O gerente de Exames e Concursos da Secretaria de Articulação e Relações Institucionais (SARI) da UFMT, Abrahão Lincon de Oliveira, destaca que alguns editais exageram quanto às medidas de segurança do concurso e outros quanto aos requisitos para a investidura no cargo. Alguns proíbem inclusive do candidato levar lanche devido a episódio de ter sido encontrado um celular dentro de um pacotinho de barra de cereal. Ele lembra que este tipo de controle não deve ser feito via edital, mas pelos fiscais de sala. Outros requerem experiência mínima de um ano para a investidura no cargo. "Isso a gente não coloca nos nossos editais porque tem a Lei do 1º Emprego", destaca.

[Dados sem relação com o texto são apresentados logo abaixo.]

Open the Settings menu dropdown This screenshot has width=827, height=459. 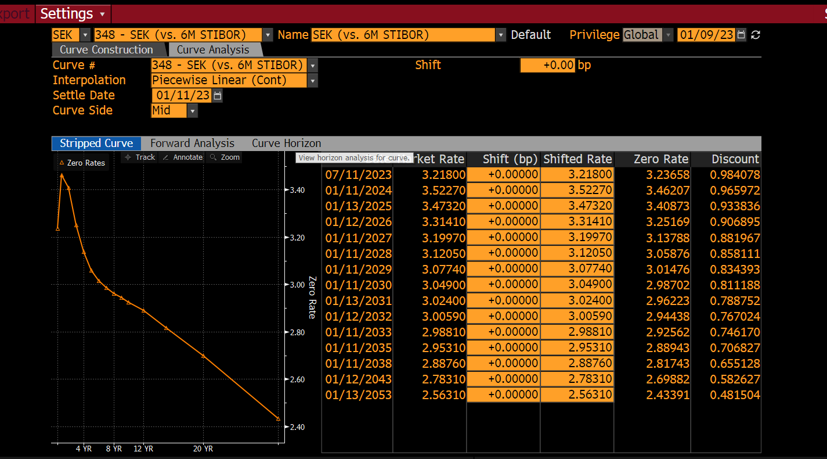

O edital de um concurso da Polícia Civil, na Bahia, acabou virando assunto de repercussão nacional, em razão de algumas exigências digamos "inusitadas". Para os cargos de delegada, escrivã e investigadora exigia-se que as candidatas fizessem exame ginecológico ou atestasse a virgindade. A situação deu margem a inúmeros protestos pelo fato do requisito não ter relação alguma com as atribuições do cargo.
Além disso, alguns editais não se atentam para as características de cada carreira e pecam ao estabelecer remuneração e carga horária, como ocorreu com o edital lançado recentemente pela Assembleia Legislativa de Mato Grosso, que classificava o radialista como profissional com ensino médio, mesmo a UFMT formando vários profissionais nessa área todo ano.
O edital foi retirado da praça para ajustes e até agora não foi relançado. Conforme o advogado do Movimento de Combate à Corrupção, Vilson Nery, a empresa escolhida para organizar o certame é desqualificada, nunca preparou um único concurso, e se continuar à frente o processo seletivo estará fadado ao fracasso.
"Se essa banca continuar este concurso será aquele que nunca vai acabar, porque vai ser questionado eternamente na Justiça. O segundo edital que fizeram ficou ainda pior que o primeiro. Há muitos critérios subjetivos e quando trata da segunda etapa do exame, a prova prática, não há detalhamentos de como ela irá ocorrer".